Required action:
I need the entries printed again word for word, without the images.

[Excerpts from a dataset]
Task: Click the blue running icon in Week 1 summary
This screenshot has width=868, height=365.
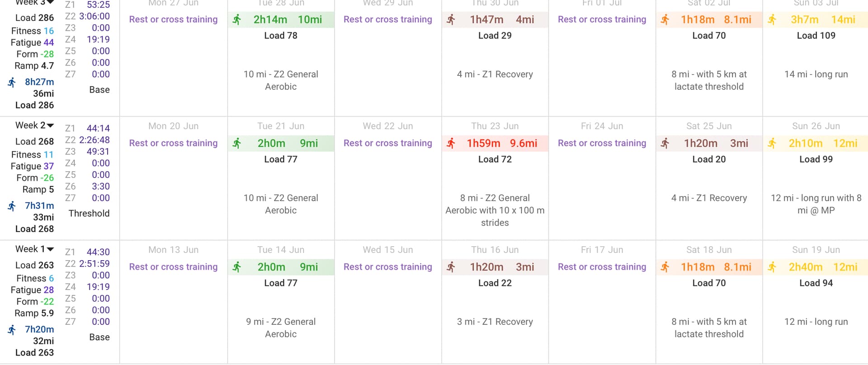Action: [x=12, y=330]
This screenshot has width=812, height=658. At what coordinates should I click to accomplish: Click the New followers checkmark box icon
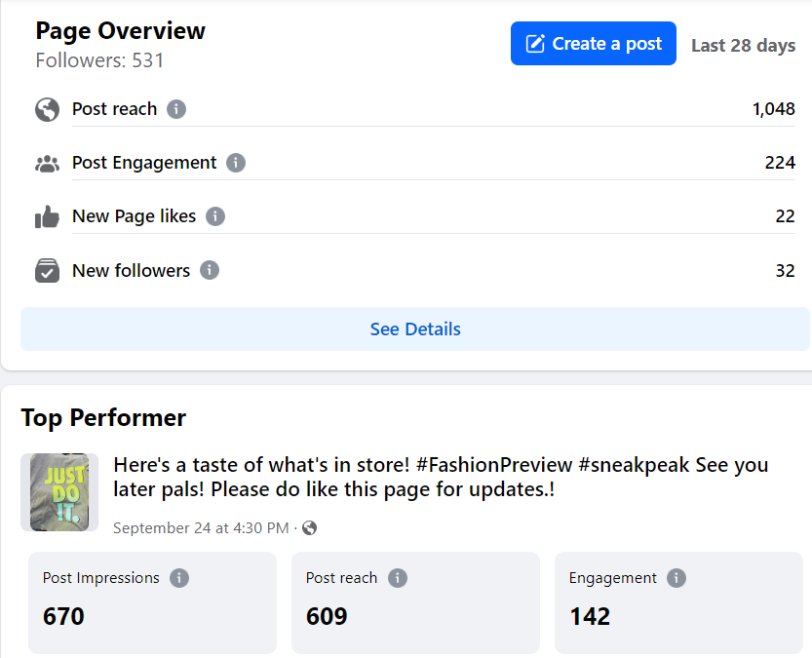pos(47,271)
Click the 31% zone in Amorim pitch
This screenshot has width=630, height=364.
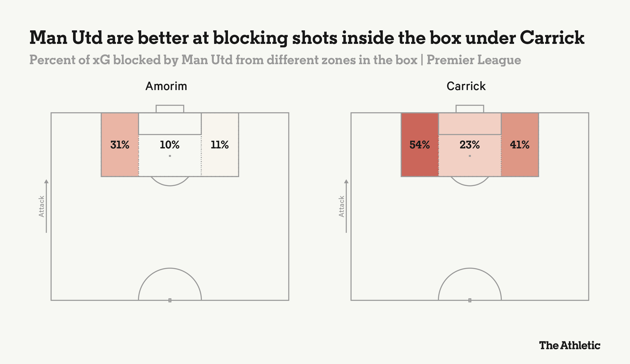[x=120, y=145]
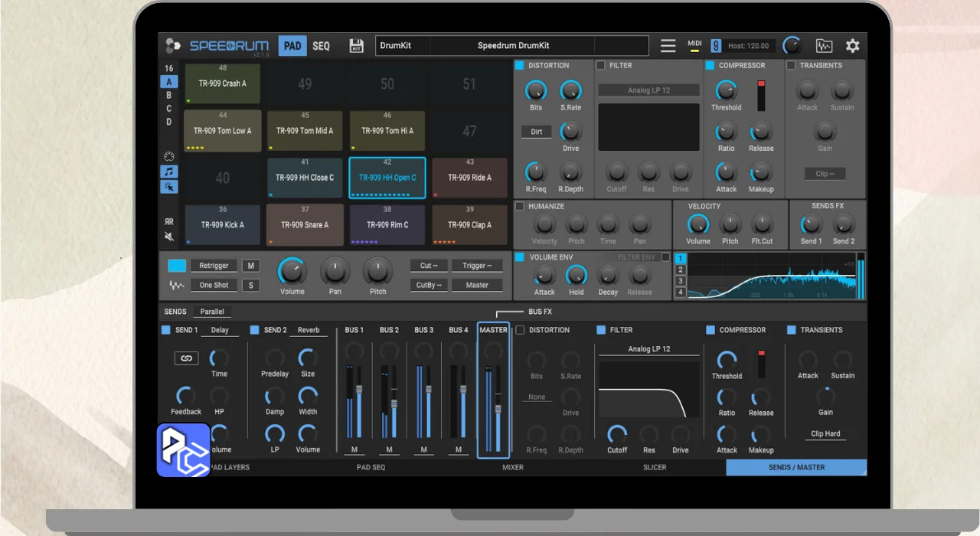980x536 pixels.
Task: Select the TR-909 Kick A pad
Action: pyautogui.click(x=222, y=225)
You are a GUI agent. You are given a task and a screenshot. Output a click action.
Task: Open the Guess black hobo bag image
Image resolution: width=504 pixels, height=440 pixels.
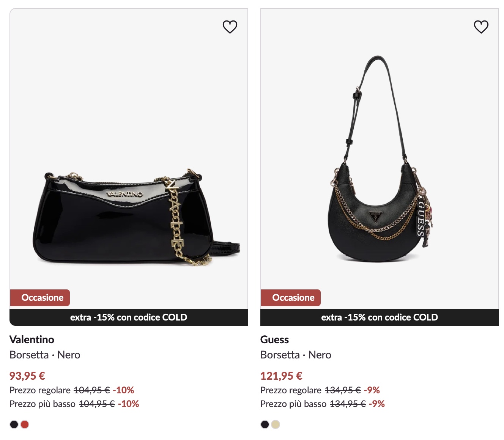pyautogui.click(x=380, y=159)
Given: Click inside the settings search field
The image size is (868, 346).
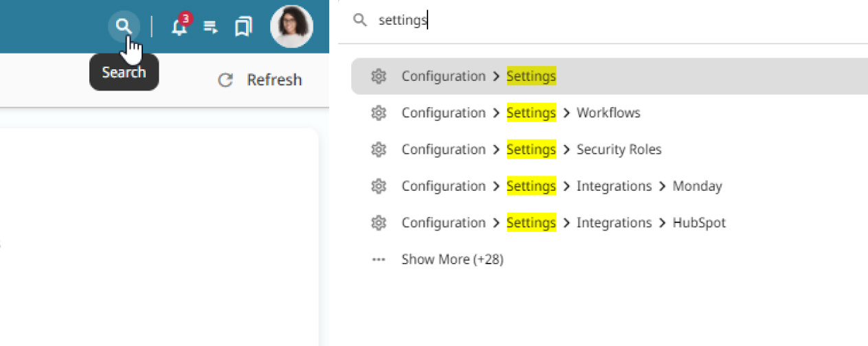Looking at the screenshot, I should (x=550, y=21).
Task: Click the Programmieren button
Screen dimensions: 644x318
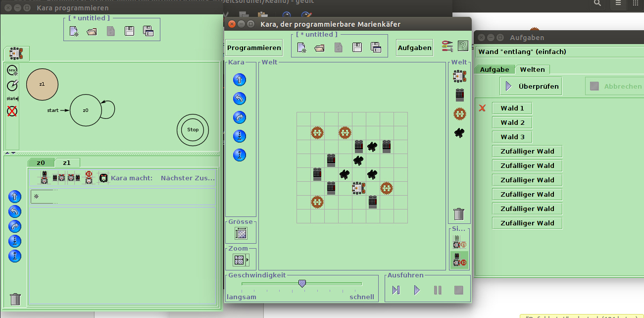Action: click(x=254, y=48)
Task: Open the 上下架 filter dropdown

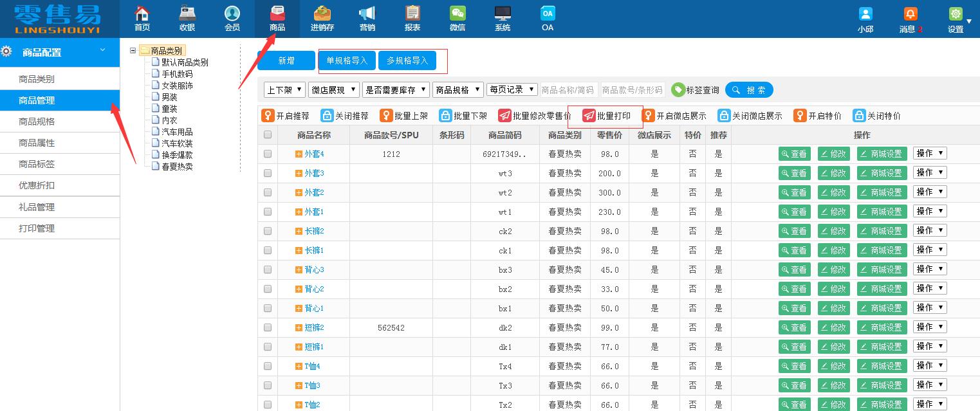Action: click(x=284, y=90)
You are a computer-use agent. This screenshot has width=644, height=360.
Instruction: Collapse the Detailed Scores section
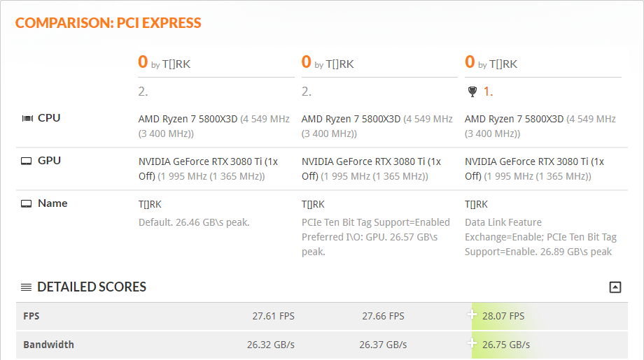click(x=615, y=287)
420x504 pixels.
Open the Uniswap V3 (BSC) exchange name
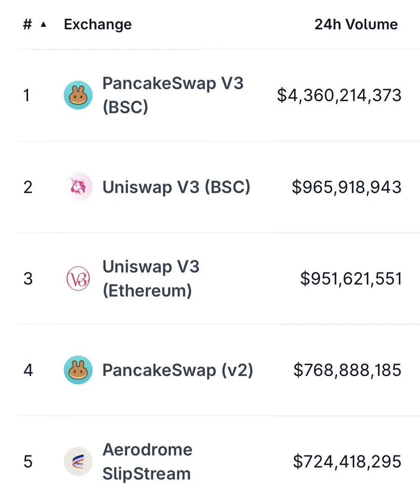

Solution for this task:
Task: Click the blue running icon in Week 1 summary
This screenshot has width=868, height=365.
Action: [x=12, y=330]
This screenshot has width=812, height=658. At what coordinates should I click to accomplish: Click the New followers checkmark box icon
pos(47,271)
Click the 31% zone in Amorim pitch
This screenshot has width=630, height=364.
[x=120, y=145]
980x536 pixels.
Task: Select the TR-909 Kick A pad
Action: pyautogui.click(x=222, y=225)
You are a GUI agent. You are given a task and a screenshot. Output a click action.
Task: Open the Guess black hobo bag image
Image resolution: width=504 pixels, height=440 pixels.
pyautogui.click(x=380, y=159)
Given: Click inside the settings search field
The image size is (868, 346).
Looking at the screenshot, I should (x=550, y=21).
Task: Click the Programmieren button
Screen dimensions: 644x318
Action: click(x=254, y=48)
Task: Open the 上下架 filter dropdown

Action: click(x=284, y=90)
You are a computer-use agent. This screenshot has width=644, height=360.
Instruction: Collapse the Detailed Scores section
click(x=615, y=287)
420x504 pixels.
Open the Uniswap V3 (BSC) exchange name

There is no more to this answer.